== Исходный фрагмент ==

Лента новостей

Все новости

Популярное

Тимофей Кулябин: Роман о русской культуре нужно разрушить и собрать заново

 Елена Жукова

Тимофей Кулябин: Роман о русской культуре нужно разрушить и собрать заново

В мае молодой режиссер представит в нашем городе еще одну премьеру – «Гедду Габлер» Генрика Ибсена. Тимофей Кулябин рассказал корреспонденту Сибкрай.ru о том, чем похожи Башмачкин и Гедда Габлер, и почему Новосибирск лучше Санкт-Петербурга.

- Как появилась идея поставить «Шинель» на питерских подмостках?
- Меня пригласили в Санкт-Петербург в качестве режиссера, и я решил поставить что-то петербургское. Сразу вспомнил петербургский цикл Гоголя, и «Шинель». Меня с Гоголем многое связывает в жизни. И тем более «Шинель» - это повесть об атмосфере Санкт-Петербурга.

- Не могли бы вы для новосибирских зрителей рассказать, о чем этот спектакль?
- Это спектакль о некой системе социальных условностей и дресс-кодов в современном мире, где все упорядочено, внятно и комфортно. Это мир, в котором личность, не упакованная в современный стандарт восприятия и поведения, обречена на гибель.

- Образ Башмачкина в спектакле подчеркнуто отличается от описания в повести Гоголя. Как вы подбирали актера на эту роль: сначала представили образ Башмачкина и подобрали под него актера или увидели актера и поняли, что герой должен быть таким?
- Никогда не представляю себе образ персонажа отдельно от актера. Я искал какую-то небанальную харизму, актера, внешне не подходящего на роль Башмачкина. Из тех, кого я видел, Роман Агеев был наиболее интересен, вокруг него закручивался этот спектакль. Учитывая его природу, подбирались остальные персонажи.

===

#### Набор заданий:
A: Какой актер, по словам Тимофея Кулябина в интервью, оказался наиболее интересным для роли Башмачкина?
B: Подхватите интервью с Тимофеем Кулябиным и продолжите его после последней реплики.
Дальше идет отдельный материал, не связанный с интервью.

== Блок данных ==

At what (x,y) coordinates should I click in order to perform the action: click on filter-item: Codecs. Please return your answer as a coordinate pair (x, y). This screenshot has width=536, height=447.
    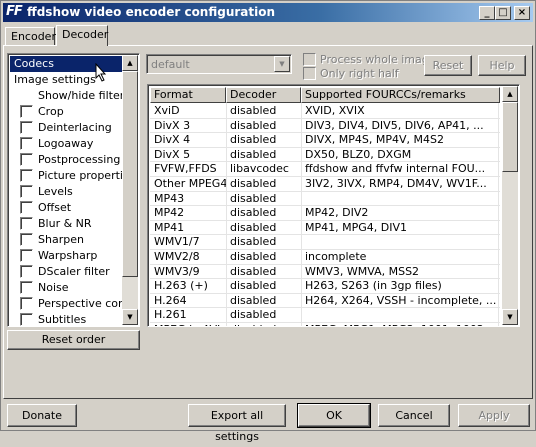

===

#### Ответы к заданиям:
A: Роман Агеев.

B:
- Как вам работалось с питерскими актерами?
- «Приют комедианта» - это театр, где нет постоянной труппы, актеры работают по контракту. Режиссер волен выбрать исполнителя из любого театра. Этот спектакль я должен был поставить два года назад. Но по различным обстоятельствам постановка переносилась, и актерский состав за исключением главного героя все время менялся. Из-за этого возникла сложность собрать актеров. В столичных театрах основная проблема – графики актеров. У них много халтур, съемок, сериалов, озвучек. Это усложняет работу над спектаклем. Поэтому когда я, наконец, приступил к работе, с актерами заключили специальный контракт, чтобы в течение полутора месяцев они максимально принадлежали мне.

- Удалось научиться чему-то новому, работая над постановкой «Шинель. Dress Code»?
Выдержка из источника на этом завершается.